══ Data to process ══
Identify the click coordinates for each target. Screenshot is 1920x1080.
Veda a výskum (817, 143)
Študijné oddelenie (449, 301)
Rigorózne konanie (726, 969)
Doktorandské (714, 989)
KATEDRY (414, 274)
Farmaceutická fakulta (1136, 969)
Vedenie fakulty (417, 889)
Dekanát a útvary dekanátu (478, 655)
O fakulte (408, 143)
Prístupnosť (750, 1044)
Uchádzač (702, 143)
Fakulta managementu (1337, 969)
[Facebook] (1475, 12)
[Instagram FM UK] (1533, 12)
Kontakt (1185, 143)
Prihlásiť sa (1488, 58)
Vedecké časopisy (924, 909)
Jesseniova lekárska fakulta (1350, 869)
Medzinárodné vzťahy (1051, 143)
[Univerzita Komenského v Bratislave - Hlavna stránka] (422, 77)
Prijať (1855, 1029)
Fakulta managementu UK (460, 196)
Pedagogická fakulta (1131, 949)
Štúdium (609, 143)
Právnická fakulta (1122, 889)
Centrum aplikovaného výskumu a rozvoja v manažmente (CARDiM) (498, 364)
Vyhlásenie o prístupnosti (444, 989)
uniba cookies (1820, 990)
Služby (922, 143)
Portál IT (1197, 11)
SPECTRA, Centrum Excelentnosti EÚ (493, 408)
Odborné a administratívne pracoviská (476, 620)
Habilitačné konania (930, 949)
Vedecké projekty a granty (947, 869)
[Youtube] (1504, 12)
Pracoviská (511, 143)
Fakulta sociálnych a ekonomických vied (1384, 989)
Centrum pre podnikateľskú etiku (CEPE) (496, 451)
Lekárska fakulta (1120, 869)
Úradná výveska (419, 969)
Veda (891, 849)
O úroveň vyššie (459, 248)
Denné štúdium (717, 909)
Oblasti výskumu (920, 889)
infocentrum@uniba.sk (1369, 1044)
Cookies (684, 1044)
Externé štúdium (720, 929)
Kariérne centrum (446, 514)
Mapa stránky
═══
Instructions for the task:
From the records above, repeat exactly the lines from the one with "Vedenie fakulty (417, 889)" through the one with "Fakulta managementu UK (460, 196)", both included.

Expected answer:
Vedenie fakulty (417, 889)
Dekanát a útvary dekanátu (478, 655)
O fakulte (408, 143)
Prístupnosť (750, 1044)
Uchádzač (702, 143)
Fakulta managementu (1337, 969)
[Facebook] (1475, 12)
[Instagram FM UK] (1533, 12)
Kontakt (1185, 143)
Prihlásiť sa (1488, 58)
Vedecké časopisy (924, 909)
Jesseniova lekárska fakulta (1350, 869)
Medzinárodné vzťahy (1051, 143)
[Univerzita Komenského v Bratislave - Hlavna stránka] (422, 77)
Prijať (1855, 1029)
Fakulta managementu UK (460, 196)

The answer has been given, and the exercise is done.